### REQUIRED WORK
Please give, exactly as they appear below, the line with "Blog (563, 128)" and every line after it through the final one, and nothing else.
=-=-=
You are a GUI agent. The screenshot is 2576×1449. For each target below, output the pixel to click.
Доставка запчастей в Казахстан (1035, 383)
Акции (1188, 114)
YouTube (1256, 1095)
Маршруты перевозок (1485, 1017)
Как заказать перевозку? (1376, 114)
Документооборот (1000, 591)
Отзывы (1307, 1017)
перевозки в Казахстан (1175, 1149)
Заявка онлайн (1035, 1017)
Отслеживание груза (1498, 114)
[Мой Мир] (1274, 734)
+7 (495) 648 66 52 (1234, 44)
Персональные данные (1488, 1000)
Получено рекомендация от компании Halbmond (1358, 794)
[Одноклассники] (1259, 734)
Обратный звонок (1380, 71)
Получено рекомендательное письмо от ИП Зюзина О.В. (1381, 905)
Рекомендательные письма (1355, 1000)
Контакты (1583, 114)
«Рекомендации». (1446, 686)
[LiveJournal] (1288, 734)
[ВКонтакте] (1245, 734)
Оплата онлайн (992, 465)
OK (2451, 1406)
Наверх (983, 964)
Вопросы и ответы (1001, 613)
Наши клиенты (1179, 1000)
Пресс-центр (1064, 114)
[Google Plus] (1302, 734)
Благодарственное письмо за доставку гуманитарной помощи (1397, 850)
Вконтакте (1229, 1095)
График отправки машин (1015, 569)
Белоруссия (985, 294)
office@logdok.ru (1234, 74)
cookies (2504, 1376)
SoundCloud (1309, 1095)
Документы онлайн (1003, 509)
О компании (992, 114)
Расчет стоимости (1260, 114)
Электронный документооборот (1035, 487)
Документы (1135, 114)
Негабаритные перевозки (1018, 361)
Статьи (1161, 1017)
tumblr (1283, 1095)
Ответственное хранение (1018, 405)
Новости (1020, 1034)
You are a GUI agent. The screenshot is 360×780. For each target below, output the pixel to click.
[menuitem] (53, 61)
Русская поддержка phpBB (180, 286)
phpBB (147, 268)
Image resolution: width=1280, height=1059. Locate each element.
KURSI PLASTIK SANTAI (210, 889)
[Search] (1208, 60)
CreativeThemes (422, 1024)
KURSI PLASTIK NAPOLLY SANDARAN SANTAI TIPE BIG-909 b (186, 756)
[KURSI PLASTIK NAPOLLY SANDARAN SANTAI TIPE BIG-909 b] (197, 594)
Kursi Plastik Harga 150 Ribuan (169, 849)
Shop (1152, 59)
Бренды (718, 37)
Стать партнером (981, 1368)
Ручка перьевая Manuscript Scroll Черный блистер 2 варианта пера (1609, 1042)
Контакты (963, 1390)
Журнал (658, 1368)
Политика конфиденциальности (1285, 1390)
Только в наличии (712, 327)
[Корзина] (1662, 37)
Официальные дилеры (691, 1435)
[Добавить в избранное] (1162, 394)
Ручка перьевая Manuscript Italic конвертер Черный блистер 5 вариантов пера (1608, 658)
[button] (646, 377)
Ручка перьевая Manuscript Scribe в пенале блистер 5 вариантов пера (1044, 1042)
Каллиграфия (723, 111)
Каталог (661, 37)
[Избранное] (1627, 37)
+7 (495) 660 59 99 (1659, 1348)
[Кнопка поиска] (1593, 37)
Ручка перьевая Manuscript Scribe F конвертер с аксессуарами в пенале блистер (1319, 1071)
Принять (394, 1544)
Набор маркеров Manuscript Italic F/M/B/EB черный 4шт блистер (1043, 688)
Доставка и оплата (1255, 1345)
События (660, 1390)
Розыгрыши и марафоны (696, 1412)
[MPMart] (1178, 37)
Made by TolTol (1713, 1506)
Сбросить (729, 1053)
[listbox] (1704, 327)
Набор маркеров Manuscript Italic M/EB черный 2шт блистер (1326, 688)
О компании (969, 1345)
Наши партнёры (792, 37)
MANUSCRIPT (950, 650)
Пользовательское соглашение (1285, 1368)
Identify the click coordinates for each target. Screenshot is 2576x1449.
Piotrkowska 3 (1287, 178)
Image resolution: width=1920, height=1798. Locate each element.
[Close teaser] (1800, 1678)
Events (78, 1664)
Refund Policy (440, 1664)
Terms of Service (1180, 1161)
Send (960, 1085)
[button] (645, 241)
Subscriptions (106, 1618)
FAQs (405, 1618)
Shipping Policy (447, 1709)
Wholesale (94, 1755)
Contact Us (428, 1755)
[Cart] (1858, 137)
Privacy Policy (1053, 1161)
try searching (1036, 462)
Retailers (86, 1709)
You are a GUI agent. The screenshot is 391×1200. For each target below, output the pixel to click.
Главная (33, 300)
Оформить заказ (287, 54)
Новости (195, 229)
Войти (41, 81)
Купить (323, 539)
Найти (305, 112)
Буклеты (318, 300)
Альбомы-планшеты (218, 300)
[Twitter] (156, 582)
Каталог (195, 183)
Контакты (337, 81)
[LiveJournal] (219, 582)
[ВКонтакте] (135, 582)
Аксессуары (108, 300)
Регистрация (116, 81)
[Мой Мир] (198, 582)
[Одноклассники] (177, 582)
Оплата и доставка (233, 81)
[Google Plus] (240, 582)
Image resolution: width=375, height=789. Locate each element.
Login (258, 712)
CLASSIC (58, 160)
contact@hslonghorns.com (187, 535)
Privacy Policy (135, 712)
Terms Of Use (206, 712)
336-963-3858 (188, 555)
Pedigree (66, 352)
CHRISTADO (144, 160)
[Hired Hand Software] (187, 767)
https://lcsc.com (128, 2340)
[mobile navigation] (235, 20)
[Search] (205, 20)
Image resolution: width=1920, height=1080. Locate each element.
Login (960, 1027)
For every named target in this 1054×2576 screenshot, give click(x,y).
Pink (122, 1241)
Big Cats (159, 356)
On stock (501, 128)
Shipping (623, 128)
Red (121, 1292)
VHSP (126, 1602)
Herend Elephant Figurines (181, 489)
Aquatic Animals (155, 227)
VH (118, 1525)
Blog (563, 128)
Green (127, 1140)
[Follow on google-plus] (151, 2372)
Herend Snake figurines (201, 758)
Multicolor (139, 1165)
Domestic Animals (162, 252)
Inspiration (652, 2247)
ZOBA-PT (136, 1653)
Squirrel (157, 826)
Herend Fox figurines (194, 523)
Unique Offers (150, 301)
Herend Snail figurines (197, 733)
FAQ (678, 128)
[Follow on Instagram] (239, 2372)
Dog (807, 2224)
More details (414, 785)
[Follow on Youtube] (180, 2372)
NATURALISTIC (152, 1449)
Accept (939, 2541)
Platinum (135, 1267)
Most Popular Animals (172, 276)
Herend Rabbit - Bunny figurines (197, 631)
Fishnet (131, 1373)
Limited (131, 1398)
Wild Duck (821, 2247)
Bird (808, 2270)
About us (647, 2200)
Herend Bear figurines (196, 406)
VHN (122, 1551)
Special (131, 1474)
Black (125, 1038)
=-=-=
### THE ANSWER
Blog (563, 128)
Green (127, 1140)
[Follow on google-plus] (151, 2372)
Herend Snake figurines (201, 758)
Multicolor (139, 1165)
Domestic Animals (162, 252)
Inspiration (652, 2247)
ZOBA-PT (136, 1653)
Squirrel (157, 826)
Herend Fox figurines (194, 523)
Unique Offers (150, 301)
Herend Snail figurines (197, 733)
FAQ (678, 128)
[Follow on Instagram] (239, 2372)
Dog (807, 2224)
More details (414, 785)
[Follow on Youtube] (180, 2372)
NATURALISTIC (152, 1449)
Accept (939, 2541)
Platinum (135, 1267)
Most Popular Animals (172, 276)
Herend Rabbit - Bunny figurines (197, 631)
Fishnet (131, 1373)
Limited (131, 1398)
Wild Duck (821, 2247)
Bird (808, 2270)
About us (647, 2200)
Herend Bear figurines (196, 406)
VHN (122, 1551)
Special (131, 1474)
Black (125, 1038)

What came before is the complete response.